Configuring external IDE Spark Connect sessions

Learn about how to configure a Spark Connect Session with CDE.

Before you create a Spark Connect Session, perform the following steps:
  1. Enable a Cloudera Data Engineering service .
  2. Create a CDE Virtual cluster. You must select All Purpose (Tier 2) in the Virtual Cluster option and Spark 3.5.1 as the Spark version.
  1. Perform the following steps on each user's machine:
    1. Create the ~/.cde/config.yaml configuration file and add the vcluster-endpoint and cdp-endpoint parameters. This allows the client machine to identify a virtual cluster.

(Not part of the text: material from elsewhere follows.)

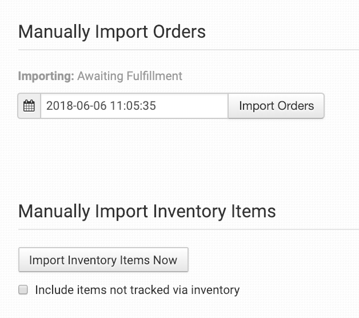Click the word 'Fulfillment' in status text
Viewport: 359px width, 318px height.
coord(152,75)
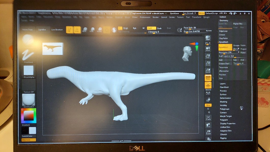
Task: Toggle the Floor grid display
Action: [x=208, y=85]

For more information, see vcluster-endpoint and cdp-endpoint.
      For example,
      cdp-endpoint: https://console-cdp.apps.example.com
      credentials-file: /Users/user1/.cde/credentials
      vcluster-endpoint: https://ffws6v27.cde-c9b822vr.apps.example.com/dex/api/v1
    2. Create an access key and update the credentials-file parameter in the ~/.cde/config.yaml configuration file with the path where the credentials file is located. This allows the client machine to acquire the short-lived access tokens.
      For example,
      [default]
      cdp_access_key_id=571ff....
      cdp_private_key=dvbYd....
      
  2. Create a Spark Connect Session using one of the following methods:
    • Using the UI: Create a new session as per Creating Sessions in Cloudera Data Engineering but when you select the session type, select Spark Connect (Tech Preview) from the Type drop-down list.
    • Using the CLI: Create a Spark Connect Session by running the following command:
      cde session create --name [***SPARK-SESSION-NAME***] --type spark-connect
      
  3. On the CDE Home page, click Sessions and then select the Spark Connect Session that you have created.
  4. Go to the Connect tab and download the required CDE TAR file and PySpark TAR file as displayed on the screen.
  5. Create a new Python virtual environment or use your existing one and install the TAR file after activating your Python virtual environment.
    python3 -m venv cdeconnect
    . cdeconnect/bin/activate
    
    pip install [***CDECONNECT TARBALL***]
    pip install [***PYSPARK TARBALL***]